5年前に心筋梗塞を起こし、先日の検査で左心室瘤が少し膨らんできているといわれました。心室瘤は膨らんで来ると、心機能が落ち、不整脈の原因になったり、血栓ができて脳梗塞を起こすこともあると聞きました。現在は呼吸が苦しいとか、不整脈が出ているとか、顕著な息切れなどの自覚症状はありません。
今後、必ず大きく膨らんで切除手術を受けなければならないのでしょうか。もし手術になった時、リスクの程度はどの程度なのでしょうか。
現在、BNP値は今回78で前回は50です。左心室瘤は一ヶ月毎の心エコーで経過観察しましょうとの事です。
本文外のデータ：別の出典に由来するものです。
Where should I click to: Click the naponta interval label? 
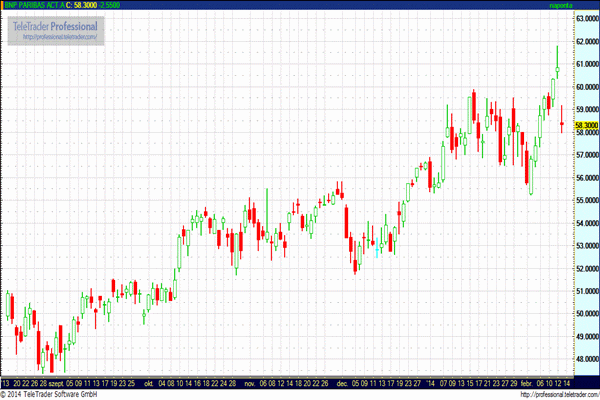click(x=561, y=5)
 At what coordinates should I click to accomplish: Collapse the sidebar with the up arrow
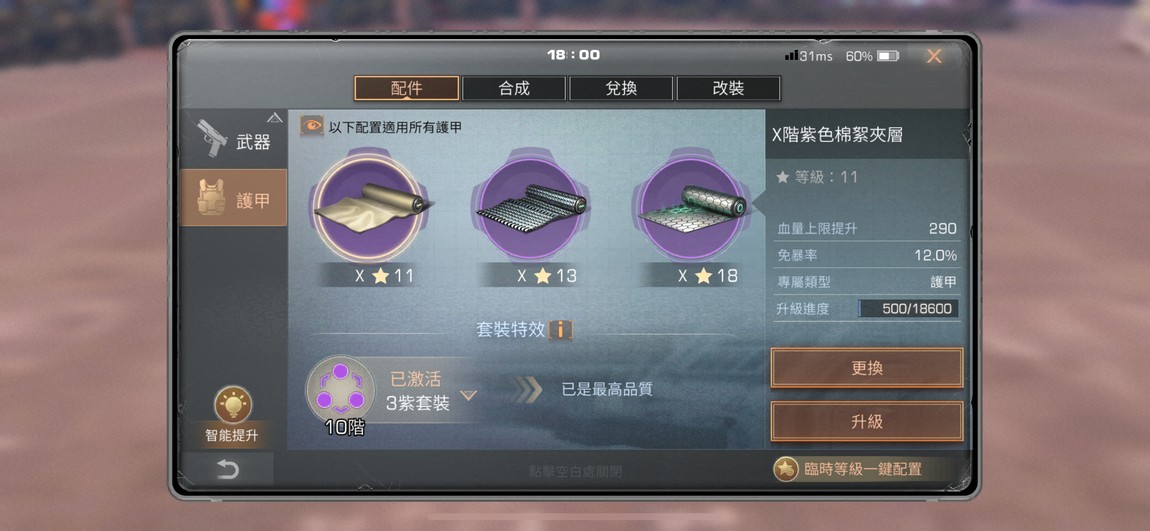tap(274, 117)
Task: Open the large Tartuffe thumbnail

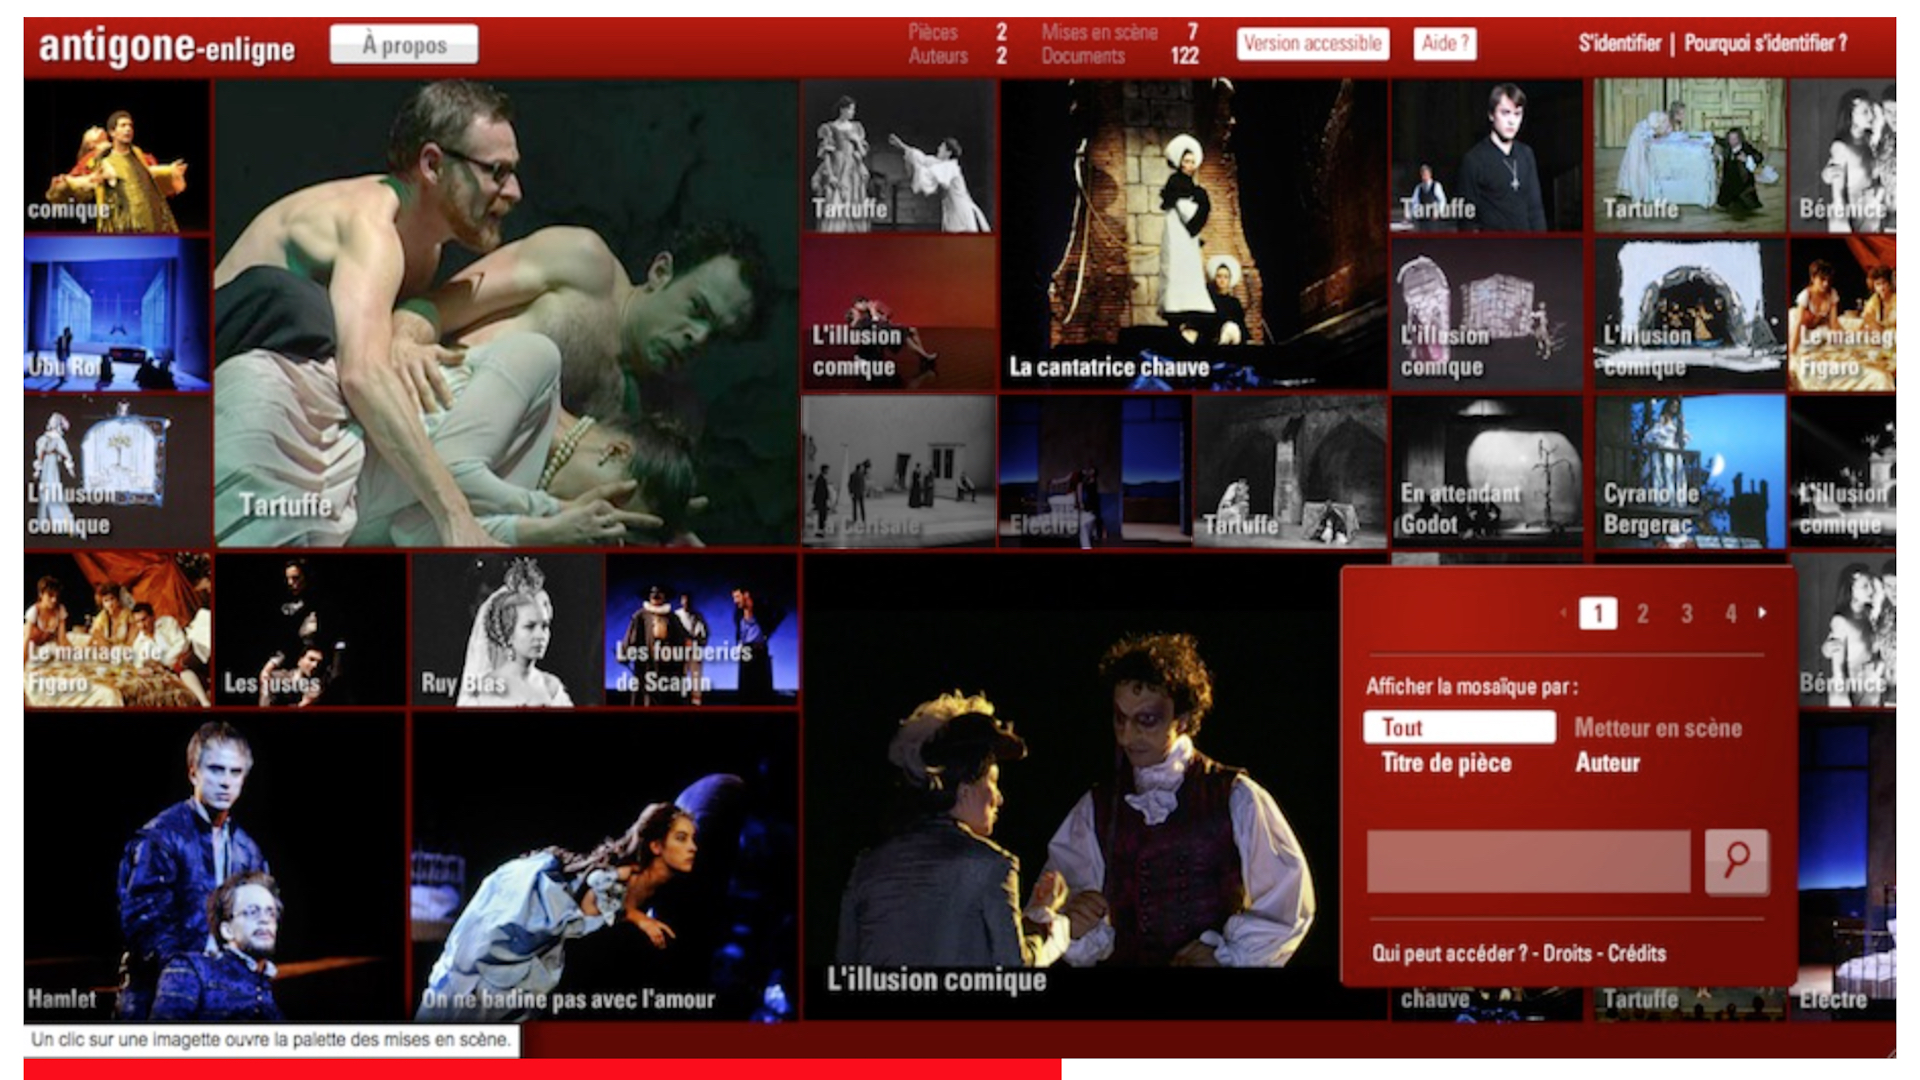Action: pos(506,314)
内科的にのみ長年経過観察しておられる方などいらっしゃるのでしょうか。

日本心臓財団からの回答

心筋梗塞を起こすと、その部分の心筋は壊死に陥り、心室が収縮したときには、外に向かって押し広げられるという逆の動きをします。この程度の進んだものが心室瘤です。いわば、心筋梗塞には常に心室瘤といってよい状態が伴われるものであり、これが高度となって、息切れや不整脈などの症状が起こってきたときに、手術治療を考慮するものであるとお考えください。手術治療を行うのは特殊な場合であり、通常は内科医が管理します。
現在は自覚症状はなく、BNP数値からも、外科的治療の対象になるような状態とは思われません。手術治療の危険性には、年令、心機能の状態などによって、異なりますが、早期死亡、術後脳障害、感染症、腎不全などがあります。